== ASSIGNED TASK ==
Extract verbatim every line from the one containing "Task: Uncheck Membri di CASAFARI Connect" to the final line of the records below, inclusive, and exclude all pictures.

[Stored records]
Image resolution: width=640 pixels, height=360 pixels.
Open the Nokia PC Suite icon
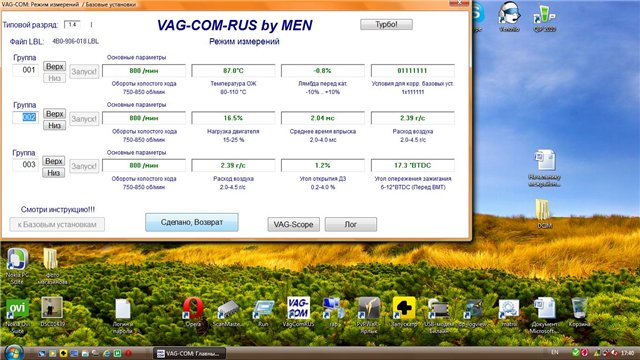[17, 265]
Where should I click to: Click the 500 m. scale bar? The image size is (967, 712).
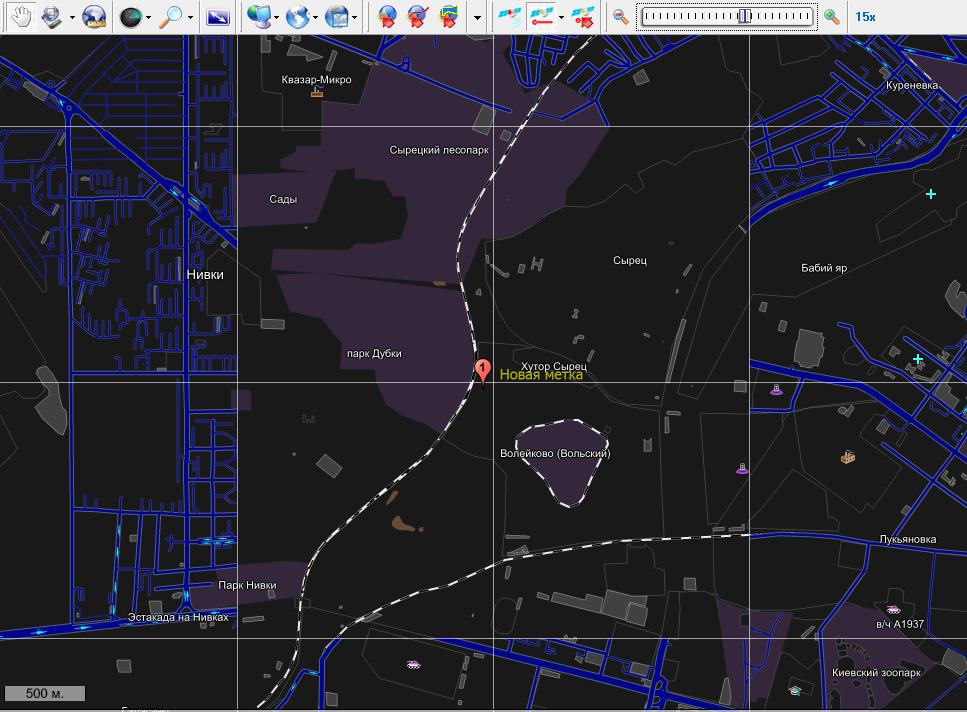(45, 693)
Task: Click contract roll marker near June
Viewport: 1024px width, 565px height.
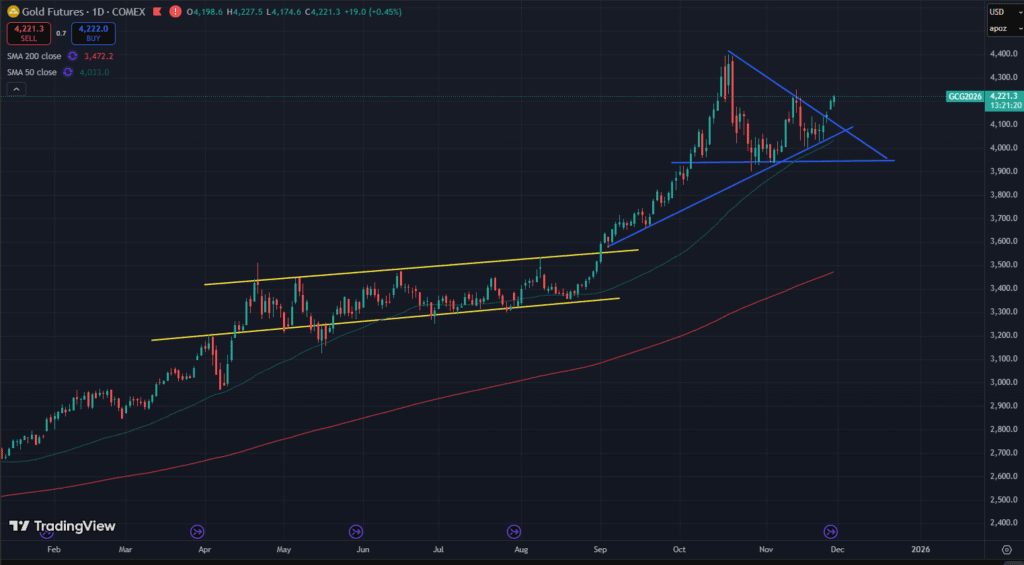Action: pos(356,531)
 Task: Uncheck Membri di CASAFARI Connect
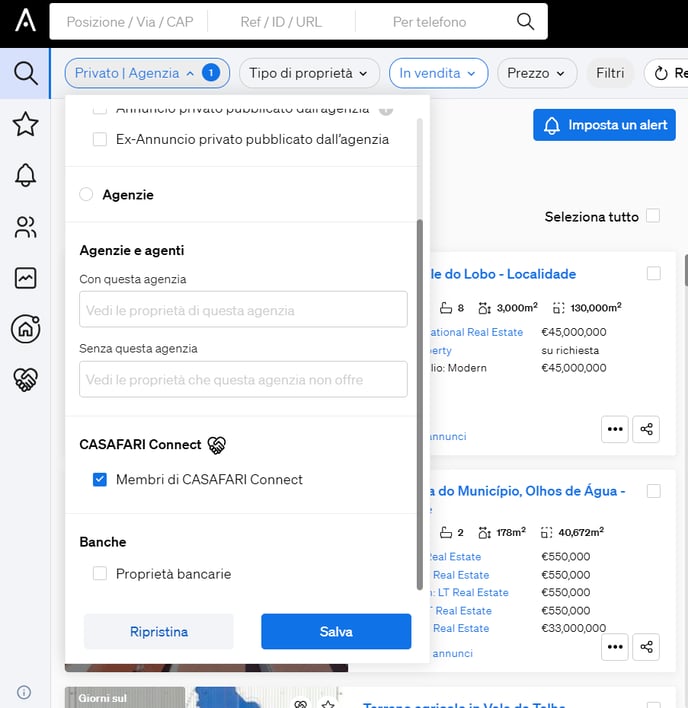100,479
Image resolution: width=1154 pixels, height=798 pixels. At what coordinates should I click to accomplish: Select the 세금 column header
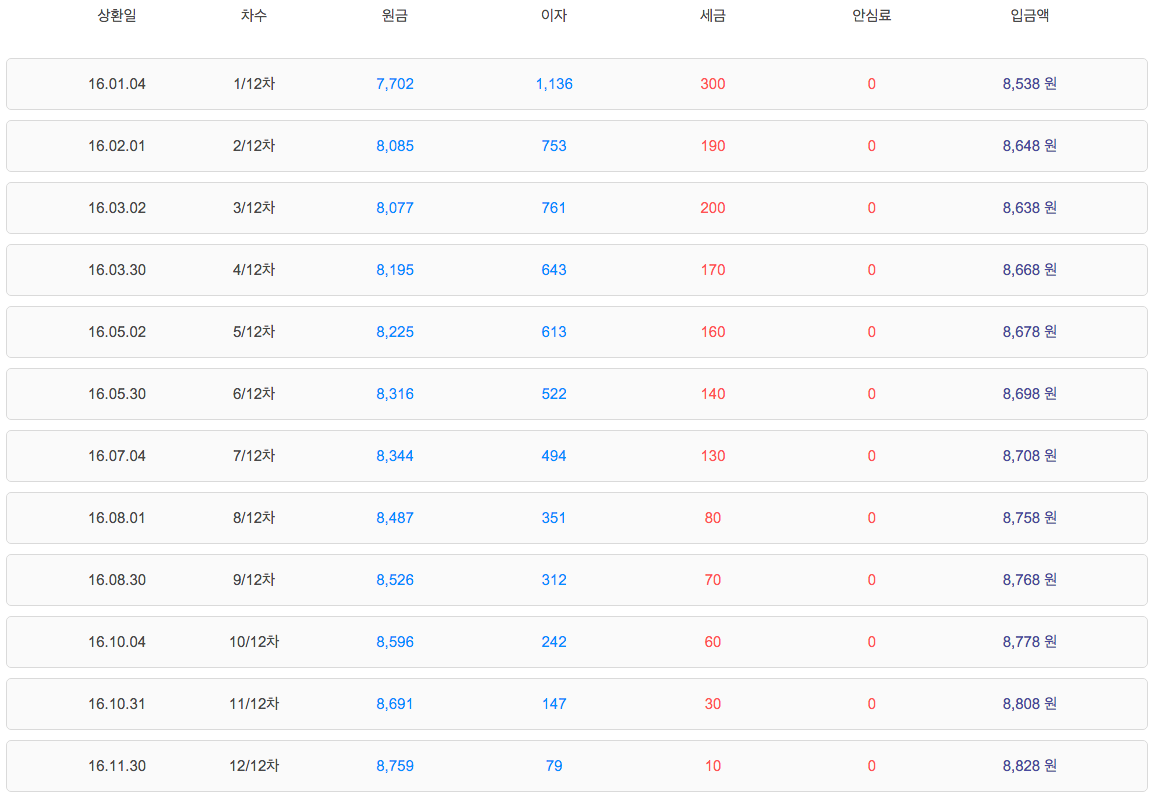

== RESPONSE TO THIS TASK ==
 Task: Uncheck Membri di CASAFARI Connect
100,479
Image resolution: width=1154 pixels, height=798 pixels. At what coordinates should I click to accomplish: Select the 세금 column header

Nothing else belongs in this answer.